Rubrics Part 4: The Course Development Process

Rubrics are an integrated part of an assessment system and must be accounted for in the development process.  Whether you are working in a traditional classroom or creating online courses, rubrics must not be left until the end of course development.


Rubrics at and Hekademia use a custom points scheme to determine the score of a student’s work.  Recall from “Rubrics Part 2”, that the number of criteria multiplied by the points for each criterion determines the total points available on the rubric and the total points available for the assignment.  Therefore, if you are working in an online environment with a Learning Environment (LE), rubrics must be created before a score is assigned to the activity because the scores must align in the dropbox folder and grade book for that assignment. If a score for a dropbox or grade item is arbitrarily assigned before the rubric is created, the scores from the criterion are unlikely to align, and the dropbox and grade item will have to be re-vised. This can be especially difficult if the course has launched and rubrics are being implemented as a post-launch task.

Similarly, if you are working in a traditional classroom, the rubrics must be created before the assignment is delivered to the students, so that the grading scheme for the assignment is available.

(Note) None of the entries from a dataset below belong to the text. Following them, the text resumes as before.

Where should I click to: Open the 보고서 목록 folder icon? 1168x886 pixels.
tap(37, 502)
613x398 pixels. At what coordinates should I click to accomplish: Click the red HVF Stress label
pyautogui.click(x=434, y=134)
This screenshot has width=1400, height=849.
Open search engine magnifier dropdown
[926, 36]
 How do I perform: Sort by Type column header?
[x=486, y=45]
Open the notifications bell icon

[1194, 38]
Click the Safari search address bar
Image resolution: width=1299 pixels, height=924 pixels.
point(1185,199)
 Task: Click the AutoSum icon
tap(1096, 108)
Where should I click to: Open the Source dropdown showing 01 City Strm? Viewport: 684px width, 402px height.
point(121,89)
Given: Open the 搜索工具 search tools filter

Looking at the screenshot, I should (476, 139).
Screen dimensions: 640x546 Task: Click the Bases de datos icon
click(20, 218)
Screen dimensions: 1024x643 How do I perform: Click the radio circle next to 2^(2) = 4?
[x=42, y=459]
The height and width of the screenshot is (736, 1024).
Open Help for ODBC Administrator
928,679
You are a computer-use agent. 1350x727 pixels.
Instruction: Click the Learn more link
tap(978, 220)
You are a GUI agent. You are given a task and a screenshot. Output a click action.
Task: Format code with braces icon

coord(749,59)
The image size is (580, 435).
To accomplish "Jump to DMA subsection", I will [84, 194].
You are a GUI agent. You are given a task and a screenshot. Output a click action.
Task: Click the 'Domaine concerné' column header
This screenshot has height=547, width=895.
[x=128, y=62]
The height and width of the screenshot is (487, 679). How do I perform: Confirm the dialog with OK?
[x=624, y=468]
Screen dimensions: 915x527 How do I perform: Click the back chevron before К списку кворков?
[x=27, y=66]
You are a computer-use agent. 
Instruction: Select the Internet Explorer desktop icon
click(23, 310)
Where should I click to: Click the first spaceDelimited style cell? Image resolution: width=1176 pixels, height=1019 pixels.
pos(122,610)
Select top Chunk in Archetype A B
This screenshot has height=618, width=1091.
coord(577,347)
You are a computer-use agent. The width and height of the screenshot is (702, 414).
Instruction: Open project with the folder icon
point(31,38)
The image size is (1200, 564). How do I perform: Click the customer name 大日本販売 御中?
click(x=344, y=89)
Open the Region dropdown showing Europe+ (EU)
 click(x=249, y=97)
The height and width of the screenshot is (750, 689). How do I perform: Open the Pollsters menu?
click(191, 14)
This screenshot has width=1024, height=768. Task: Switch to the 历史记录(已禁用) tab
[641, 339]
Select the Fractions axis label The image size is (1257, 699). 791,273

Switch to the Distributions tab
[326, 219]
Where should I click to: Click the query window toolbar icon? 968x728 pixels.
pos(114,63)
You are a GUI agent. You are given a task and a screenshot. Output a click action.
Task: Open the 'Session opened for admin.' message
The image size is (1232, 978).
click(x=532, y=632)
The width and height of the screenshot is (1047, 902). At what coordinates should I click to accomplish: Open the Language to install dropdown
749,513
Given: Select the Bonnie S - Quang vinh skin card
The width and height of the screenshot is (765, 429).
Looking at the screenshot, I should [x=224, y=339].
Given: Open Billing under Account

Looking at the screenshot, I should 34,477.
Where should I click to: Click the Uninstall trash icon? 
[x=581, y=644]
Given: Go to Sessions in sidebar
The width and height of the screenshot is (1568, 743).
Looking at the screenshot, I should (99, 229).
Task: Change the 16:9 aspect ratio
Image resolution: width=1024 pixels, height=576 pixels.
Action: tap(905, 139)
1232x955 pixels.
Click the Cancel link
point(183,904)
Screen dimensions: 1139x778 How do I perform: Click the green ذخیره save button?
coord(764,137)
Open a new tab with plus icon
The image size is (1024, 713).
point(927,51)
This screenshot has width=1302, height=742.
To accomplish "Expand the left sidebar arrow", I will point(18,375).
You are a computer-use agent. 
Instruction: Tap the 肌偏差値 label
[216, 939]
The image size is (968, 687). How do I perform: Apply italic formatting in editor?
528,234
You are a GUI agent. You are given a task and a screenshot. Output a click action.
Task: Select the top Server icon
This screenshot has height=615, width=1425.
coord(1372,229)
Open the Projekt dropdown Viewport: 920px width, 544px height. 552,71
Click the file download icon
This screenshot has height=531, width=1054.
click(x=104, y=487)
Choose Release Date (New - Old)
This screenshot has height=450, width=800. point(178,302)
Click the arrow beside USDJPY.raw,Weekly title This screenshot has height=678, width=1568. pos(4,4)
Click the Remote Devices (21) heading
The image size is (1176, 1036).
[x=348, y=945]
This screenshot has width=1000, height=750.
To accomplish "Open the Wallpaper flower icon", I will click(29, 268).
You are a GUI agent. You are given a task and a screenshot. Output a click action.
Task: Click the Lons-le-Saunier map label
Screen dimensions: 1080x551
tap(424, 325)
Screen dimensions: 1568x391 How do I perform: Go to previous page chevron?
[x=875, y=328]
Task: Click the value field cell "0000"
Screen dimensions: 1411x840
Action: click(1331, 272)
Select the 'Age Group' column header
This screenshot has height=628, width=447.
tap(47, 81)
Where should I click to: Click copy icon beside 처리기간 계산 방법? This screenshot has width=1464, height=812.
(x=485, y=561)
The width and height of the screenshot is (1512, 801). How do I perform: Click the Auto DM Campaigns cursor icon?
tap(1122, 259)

Practical reasons aside, it is still important to develop rubrics during the course development process and not after. The purpose of rubrics is to make the assessment process transparent and to make clear to students the expectations for an assignment.  With this in mind, rubrics should be regarded as a tool for determining the overall score of an assignment, and not as an after thought.


Creating rubrics is a complex task and is best done with the support of colleagues, department heads, and a rubric specialist at your institution.  Have someone you trust review the rubric for pedagogical issues, content area issues, and for spelling and grammar.